Dans un canot de bois de cèdre, un canot allongé, dont les avirons minces ont l’air de plumes, sous une voile faite de bambous tressés, au bruit des tam-tams et des tambourins, j’irai dans le pays jaune que l’on appelle la Chine ; les pieds des femmes se prennent dans la main, leur tête est petite, leurs sourcils minces, relevés aux coins, elles vivent dans des tonnelles de roseau vert, et mangent des fruits à la peau de velours, dans de la porcelaine peinte. Moustache aiguë, tombant sur la poitrine, tête rase, avec une houppe qui lui descend jusque sur le dos, le mandarin, un éventail rond dans les doigts, se promène dans la galerie, où les trépieds brûlent, et marche lentement sur les nattes de riz ; une petite pipe est passée dans son bonnet pointu, et des écritures noires sont empreintes sur ses vêtements de soie rouge. Oh ! que les boîtes à thé m’ont fait faire de voyages !

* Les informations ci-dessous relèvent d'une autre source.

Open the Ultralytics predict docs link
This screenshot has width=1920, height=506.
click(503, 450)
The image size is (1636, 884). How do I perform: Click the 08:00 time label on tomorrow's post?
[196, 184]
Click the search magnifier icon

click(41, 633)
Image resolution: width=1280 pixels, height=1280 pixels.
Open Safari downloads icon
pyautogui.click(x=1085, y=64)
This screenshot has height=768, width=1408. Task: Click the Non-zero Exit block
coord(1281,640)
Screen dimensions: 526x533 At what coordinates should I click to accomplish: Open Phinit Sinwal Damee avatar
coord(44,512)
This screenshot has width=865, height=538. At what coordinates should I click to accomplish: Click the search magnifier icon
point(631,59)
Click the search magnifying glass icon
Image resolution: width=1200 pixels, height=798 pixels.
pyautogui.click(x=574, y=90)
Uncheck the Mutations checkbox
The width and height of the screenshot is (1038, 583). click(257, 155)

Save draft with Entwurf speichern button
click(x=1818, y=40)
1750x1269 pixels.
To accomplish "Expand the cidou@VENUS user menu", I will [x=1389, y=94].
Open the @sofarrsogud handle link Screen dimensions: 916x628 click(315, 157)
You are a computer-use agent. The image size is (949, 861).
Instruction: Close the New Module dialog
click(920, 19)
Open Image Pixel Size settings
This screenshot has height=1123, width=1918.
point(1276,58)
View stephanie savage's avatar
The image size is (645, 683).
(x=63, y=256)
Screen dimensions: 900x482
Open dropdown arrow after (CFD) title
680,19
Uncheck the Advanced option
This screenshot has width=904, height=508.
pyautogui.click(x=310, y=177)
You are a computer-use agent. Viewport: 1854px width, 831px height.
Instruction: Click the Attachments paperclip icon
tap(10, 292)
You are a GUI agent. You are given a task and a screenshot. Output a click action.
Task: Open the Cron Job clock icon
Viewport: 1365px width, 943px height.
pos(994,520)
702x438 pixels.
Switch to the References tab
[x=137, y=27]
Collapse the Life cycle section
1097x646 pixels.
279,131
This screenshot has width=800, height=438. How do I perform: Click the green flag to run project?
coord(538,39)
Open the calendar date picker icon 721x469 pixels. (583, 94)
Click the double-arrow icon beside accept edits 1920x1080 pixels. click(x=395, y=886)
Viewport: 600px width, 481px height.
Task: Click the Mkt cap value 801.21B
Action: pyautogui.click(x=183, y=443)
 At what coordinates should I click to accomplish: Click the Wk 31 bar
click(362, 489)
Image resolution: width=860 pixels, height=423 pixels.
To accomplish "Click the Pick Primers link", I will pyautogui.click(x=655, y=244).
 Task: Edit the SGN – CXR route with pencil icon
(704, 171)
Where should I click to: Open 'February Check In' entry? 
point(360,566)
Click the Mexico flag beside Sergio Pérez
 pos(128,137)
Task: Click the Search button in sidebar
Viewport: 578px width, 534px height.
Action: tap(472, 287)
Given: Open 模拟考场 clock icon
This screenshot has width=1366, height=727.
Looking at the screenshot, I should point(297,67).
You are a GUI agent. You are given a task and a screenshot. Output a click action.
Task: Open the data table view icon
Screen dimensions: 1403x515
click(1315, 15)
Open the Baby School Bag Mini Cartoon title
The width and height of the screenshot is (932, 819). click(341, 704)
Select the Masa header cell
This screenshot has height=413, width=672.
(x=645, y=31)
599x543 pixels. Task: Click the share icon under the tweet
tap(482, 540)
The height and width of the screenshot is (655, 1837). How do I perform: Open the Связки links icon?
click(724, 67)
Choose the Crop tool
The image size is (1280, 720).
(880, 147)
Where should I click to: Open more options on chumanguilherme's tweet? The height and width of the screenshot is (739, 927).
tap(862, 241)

Emportez-moi, tempêtes du Nouveau Monde, qui déracinez les chênes séculaires et tourmentez les lacs où les serpents se jouent dans les flots ! Que les torrents de Norvège me couvrent de leur mousse ! que la neige de Sibérie, qui tombe tassée, efface mon chemin ! Oh ! voyager, voyager, ne jamais s’arrêter, et, dans cette valse immense, tout voir apparaître et passer, jusqu’à ce que la peau vous crève et que le sang jaillisse !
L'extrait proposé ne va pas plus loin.